ANTALYA 3. İDARE MAHKEMESİ: 5.3.2019 gün ve E:2019/249 sayı ile, Uyuşmazlığın, tarafların özgür iradeleriyle özel hukuk alanında imzaladıkları sözleşme hükmünün uygulanmasından kaynaklandığı, imzalanan sözleşmenin uygulanmasına ilişkin olarak ortaya çıkan uyuşmazlıkların görüm ve çözümünün adli yargının görev alanı kapsamında olduğu anlaşıldığından, nitekim, Protokolün ilgili maddesi uygulanmak suretiyle Kurumla olan sözleşmenin feshine ilişkin tesis edilen bir işlemin iptali istemine ilişkin benzer bir uyuşmazlıkta, Sosyal Güvenlik Kurumu tarafından yapılan görev itirazının Danıştay Onuncu Dairesi'nin 13/05/2011 gün ve E:2010/3652 sayılı kararıyla reddedilmesi üzerine Yargıtay Cumhuriyet Başsavcılığı'nca çıkarılan olumlu görev uyuşmazlığı neticesinde Uyuşmazlık Mahkemesi'nin 08/04/2013 gün ve E:2012/131, K:2013/471 sayılı kararıyla, uyuşmazlığın çözümünde adli yargının görevli olduğuna karar verildiği gerekçesiyle, 2247 sayılı Uyuşmazlık Mahkemesinin Kuruluş ve İşleyişi Hakkında Kanunun 19.maddesi uyarınca adli yargı dava dosyasının istenilmesine, görevli yargı yerinin belirlenmesi için dosyanın Uyuşmazlık Mahkemesi'ne gönderilmesine ve dosya incelemesinin görev konusunda Uyuşmazlık Mahkemesi'nce karar verilinceye kadar ertelenmesine karar vermiştir.         İNCELEME VE GEREKÇE:

Uyuşmazlık Mahkemesi Hukuk Bölümü’nün, Hicabi DURSUN’un Başkanlığında, Üyeler: Mehmet AKSU, Birol SONER, Suat ARSLAN, Süleyman Hilmi AYDIN, Aydemir TUNÇ ve Nurdane TOPUZ'un katılımlarıyla yapılan 29.04.2019 günlü toplantısında:

l-İLK İNCELEME: Dosya üzerinde 2247 sayılı Yasa’nın 27. maddesi uyarınca yapılan incelemeye göre; İdare Mahkemesince, idari yargı dosyası ile birlikte adli yargı dosyası da temin edilmek sureti ile 2247 sayılı Yasa’nın 19. maddesinde öngörülen şekilde başvurulduğu ve usule ilişkin herhangi bir noksanlık bulunmadığı anlaşıldığından, adli ve idari yargı yerleri arasında doğan görev uyuşmazlığının esasının incelenmesine oy birliği ile karar verildi.

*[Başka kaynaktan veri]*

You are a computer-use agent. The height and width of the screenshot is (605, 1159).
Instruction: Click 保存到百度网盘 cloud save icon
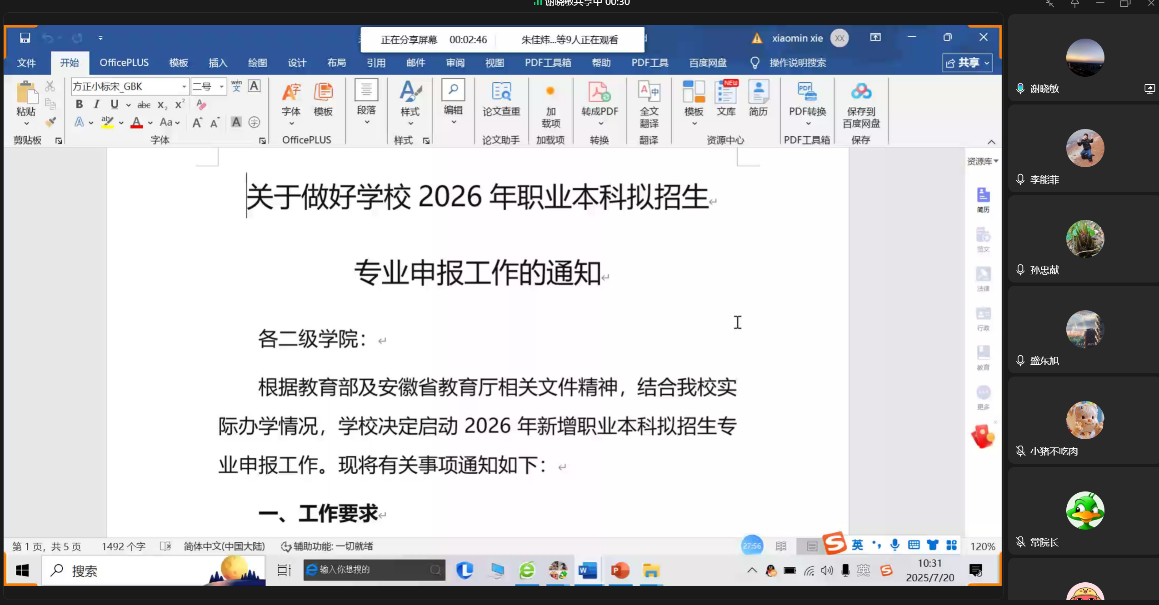point(861,105)
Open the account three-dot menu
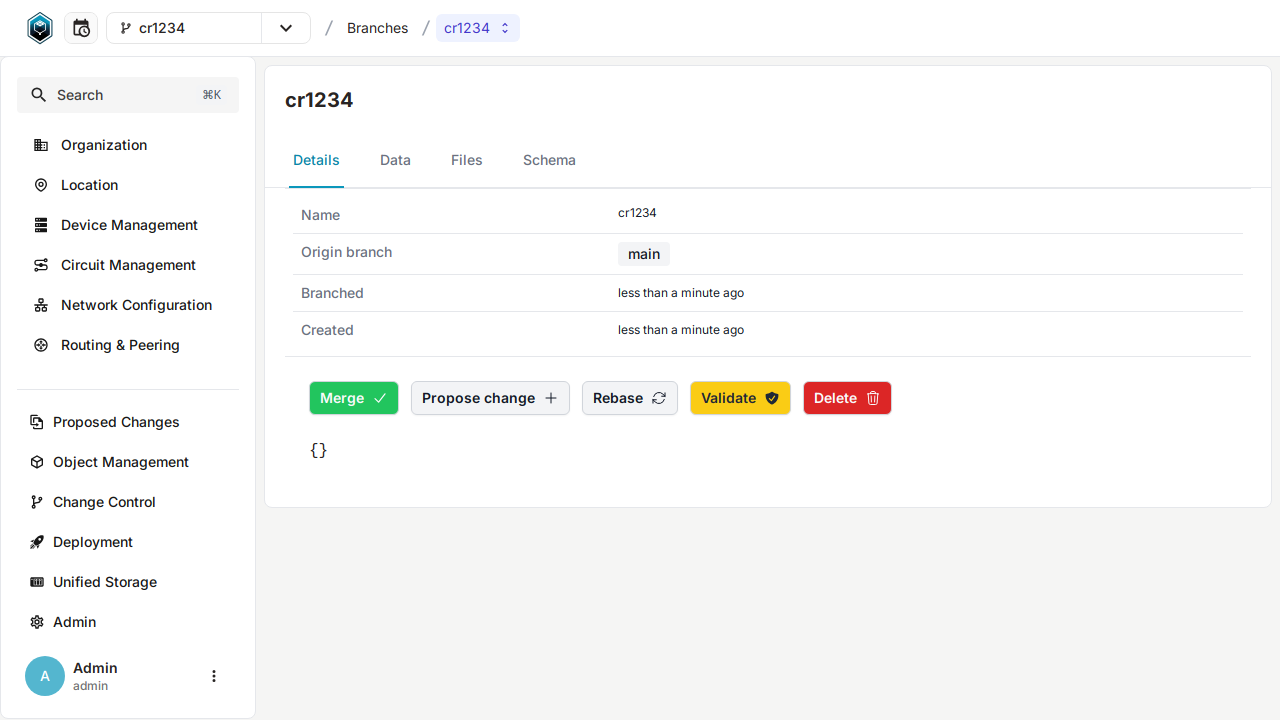 (213, 676)
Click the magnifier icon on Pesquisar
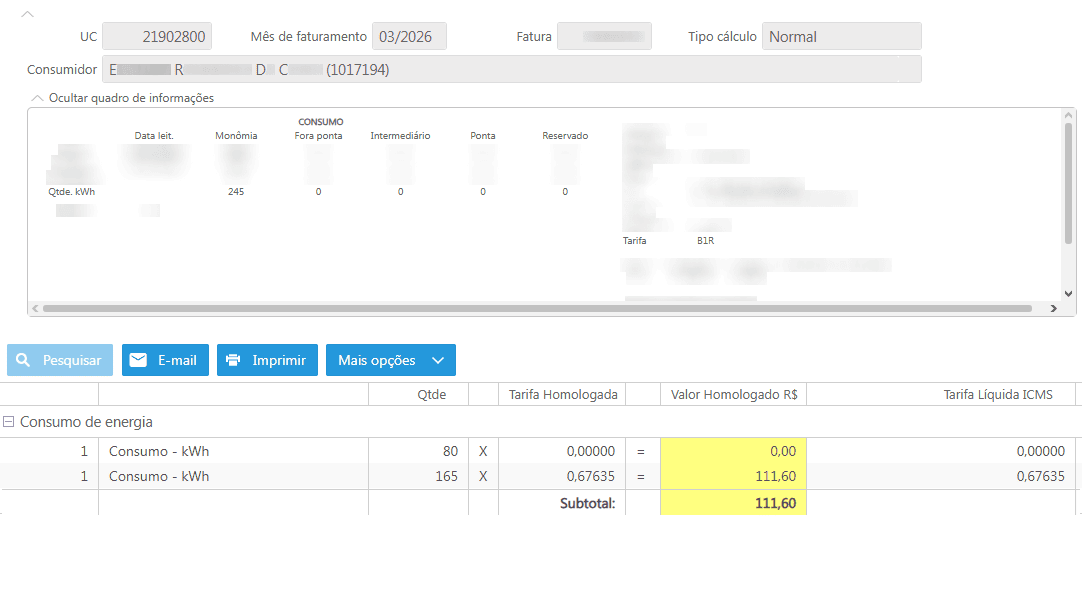Image resolution: width=1082 pixels, height=594 pixels. pos(23,360)
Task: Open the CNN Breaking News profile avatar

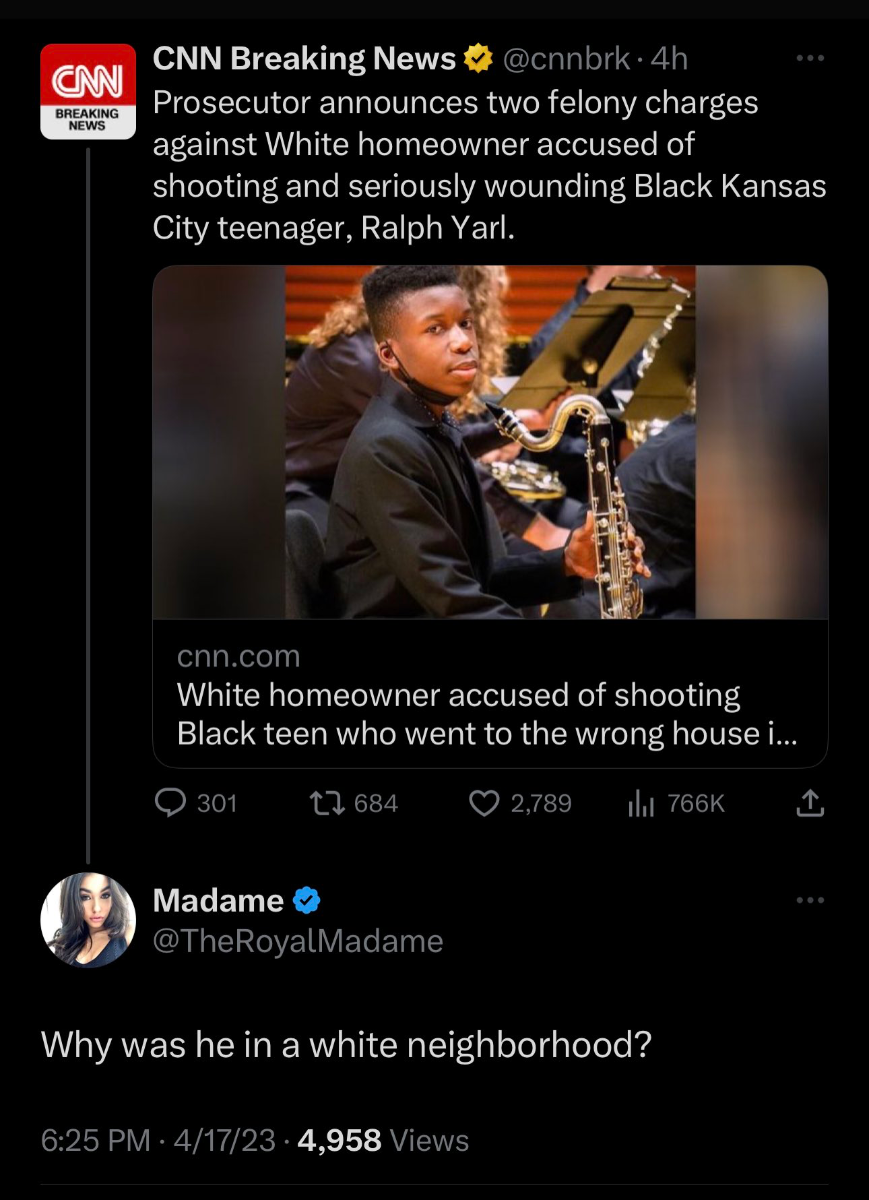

II-ESASIN İNCELENMESİ: Raportör-Hakim Gülşen AKAR PEHLİVAN’ın, davanın çözümünde adli yargının görevli olduğu yolundaki raporu ile dosyadaki belgeler okunduktan; ilgili Başsavcılarca görevlendirilen Yargıtay Cumhuriyet Savcısı Halil İbrahim ÇİFTÇİ ile Danıştay Savcısı Yakup BAL’ın davada adli yargının görevli olduğu yolundaki sözlü açıklamaları da dinlendikten sonra GEREĞİ GÖRÜŞÜLÜP DÜŞÜNÜLDÜ:

Dava, Antalya İli, Konyaaltı İlçesinde bulunan Özinal Eczanesinin, davalı kurum ile imzalanan protokol kapsamında, sözleşmesinin fesh edilmesine ilişkinişlemin, hukuka aykırı olduğunun tespiti ile iptali ve haksız olarak medula sistemine giriş hakkının engellendiği süre boyunca uğranıldığı ileri sürülen zararın tazmini istemiyle açılmıştır.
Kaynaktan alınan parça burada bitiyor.